**EXERCISE INPUTS:**
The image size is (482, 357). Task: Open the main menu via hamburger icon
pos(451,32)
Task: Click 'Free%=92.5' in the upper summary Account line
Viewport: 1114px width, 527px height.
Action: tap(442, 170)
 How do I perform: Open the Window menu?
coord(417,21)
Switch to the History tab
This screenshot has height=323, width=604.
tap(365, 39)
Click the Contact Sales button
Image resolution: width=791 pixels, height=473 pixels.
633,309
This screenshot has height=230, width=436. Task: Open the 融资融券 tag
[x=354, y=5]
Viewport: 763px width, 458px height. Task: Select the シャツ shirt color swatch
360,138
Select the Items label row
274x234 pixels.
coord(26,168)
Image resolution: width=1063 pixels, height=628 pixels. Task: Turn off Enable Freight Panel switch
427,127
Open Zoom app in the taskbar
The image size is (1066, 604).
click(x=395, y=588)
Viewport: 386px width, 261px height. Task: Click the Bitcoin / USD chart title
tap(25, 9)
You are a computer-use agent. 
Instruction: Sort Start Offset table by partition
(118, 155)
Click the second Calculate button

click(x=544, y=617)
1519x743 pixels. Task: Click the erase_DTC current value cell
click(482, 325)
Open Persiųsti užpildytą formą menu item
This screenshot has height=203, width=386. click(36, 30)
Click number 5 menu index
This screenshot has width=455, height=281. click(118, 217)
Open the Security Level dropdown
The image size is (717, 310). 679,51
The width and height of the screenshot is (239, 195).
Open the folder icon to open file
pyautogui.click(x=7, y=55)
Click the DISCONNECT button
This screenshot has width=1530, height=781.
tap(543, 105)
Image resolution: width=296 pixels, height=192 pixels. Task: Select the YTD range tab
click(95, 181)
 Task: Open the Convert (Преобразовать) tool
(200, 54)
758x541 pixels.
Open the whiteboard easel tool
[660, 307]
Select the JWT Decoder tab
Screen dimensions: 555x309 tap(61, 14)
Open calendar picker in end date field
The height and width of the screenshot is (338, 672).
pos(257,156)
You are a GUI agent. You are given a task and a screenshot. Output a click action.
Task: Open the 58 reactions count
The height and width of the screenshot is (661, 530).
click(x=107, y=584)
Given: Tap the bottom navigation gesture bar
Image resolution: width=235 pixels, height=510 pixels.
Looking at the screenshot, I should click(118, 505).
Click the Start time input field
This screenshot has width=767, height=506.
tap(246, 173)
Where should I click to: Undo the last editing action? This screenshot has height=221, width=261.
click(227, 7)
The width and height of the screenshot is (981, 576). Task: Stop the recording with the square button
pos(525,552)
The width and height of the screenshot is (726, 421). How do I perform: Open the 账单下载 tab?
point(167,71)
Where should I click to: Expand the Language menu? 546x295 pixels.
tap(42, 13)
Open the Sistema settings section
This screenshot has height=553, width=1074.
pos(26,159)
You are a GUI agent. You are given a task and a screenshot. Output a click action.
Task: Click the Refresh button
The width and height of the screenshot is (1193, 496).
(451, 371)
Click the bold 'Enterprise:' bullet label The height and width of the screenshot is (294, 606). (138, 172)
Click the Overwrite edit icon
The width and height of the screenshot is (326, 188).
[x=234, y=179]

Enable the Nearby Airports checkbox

**TASK TO COMPLETE:** Each record above, from first to last, should be written out again exactly.

**RESPONSE TO THIS TASK:**
The image size is (482, 357). Task: Open the main menu via hamburger icon
pos(451,32)
Task: Click 'Free%=92.5' in the upper summary Account line
Viewport: 1114px width, 527px height.
Action: tap(442, 170)
 How do I perform: Open the Window menu?
coord(417,21)
Switch to the History tab
This screenshot has height=323, width=604.
tap(365, 39)
Click the Contact Sales button
Image resolution: width=791 pixels, height=473 pixels.
633,309
This screenshot has height=230, width=436. Task: Open the 融资融券 tag
[x=354, y=5]
Viewport: 763px width, 458px height. Task: Select the シャツ shirt color swatch
360,138
Select the Items label row
274x234 pixels.
coord(26,168)
Image resolution: width=1063 pixels, height=628 pixels. Task: Turn off Enable Freight Panel switch
427,127
Open Zoom app in the taskbar
The image size is (1066, 604).
click(x=395, y=588)
Viewport: 386px width, 261px height. Task: Click the Bitcoin / USD chart title
tap(25, 9)
You are a computer-use agent. 
Instruction: Sort Start Offset table by partition
(118, 155)
Click the second Calculate button

click(x=544, y=617)
1519x743 pixels. Task: Click the erase_DTC current value cell
click(482, 325)
Open Persiųsti užpildytą formą menu item
This screenshot has height=203, width=386. click(36, 30)
Click number 5 menu index
This screenshot has width=455, height=281. click(118, 217)
Open the Security Level dropdown
The image size is (717, 310). 679,51
The width and height of the screenshot is (239, 195).
Open the folder icon to open file
pyautogui.click(x=7, y=55)
Click the DISCONNECT button
This screenshot has width=1530, height=781.
tap(543, 105)
Image resolution: width=296 pixels, height=192 pixels. Task: Select the YTD range tab
click(95, 181)
 Task: Open the Convert (Преобразовать) tool
(200, 54)
758x541 pixels.
Open the whiteboard easel tool
[660, 307]
Select the JWT Decoder tab
Screen dimensions: 555x309 tap(61, 14)
Open calendar picker in end date field
The height and width of the screenshot is (338, 672).
pos(257,156)
You are a GUI agent. You are given a task and a screenshot. Output a click action.
Task: Open the 58 reactions count
The height and width of the screenshot is (661, 530).
click(x=107, y=584)
Given: Tap the bottom navigation gesture bar
Image resolution: width=235 pixels, height=510 pixels.
Looking at the screenshot, I should click(118, 505).
Click the Start time input field
This screenshot has width=767, height=506.
tap(246, 173)
Where should I click to: Undo the last editing action? This screenshot has height=221, width=261.
click(227, 7)
The width and height of the screenshot is (981, 576). Task: Stop the recording with the square button
pos(525,552)
The width and height of the screenshot is (726, 421). How do I perform: Open the 账单下载 tab?
point(167,71)
Where should I click to: Expand the Language menu? 546x295 pixels.
tap(42, 13)
Open the Sistema settings section
This screenshot has height=553, width=1074.
pos(26,159)
You are a GUI agent. You are given a task and a screenshot. Output a click action.
Task: Click the Refresh button
The width and height of the screenshot is (1193, 496).
(451, 371)
Click the bold 'Enterprise:' bullet label The height and width of the screenshot is (294, 606). (138, 172)
Click the Overwrite edit icon
The width and height of the screenshot is (326, 188).
[x=234, y=179]

Enable the Nearby Airports checkbox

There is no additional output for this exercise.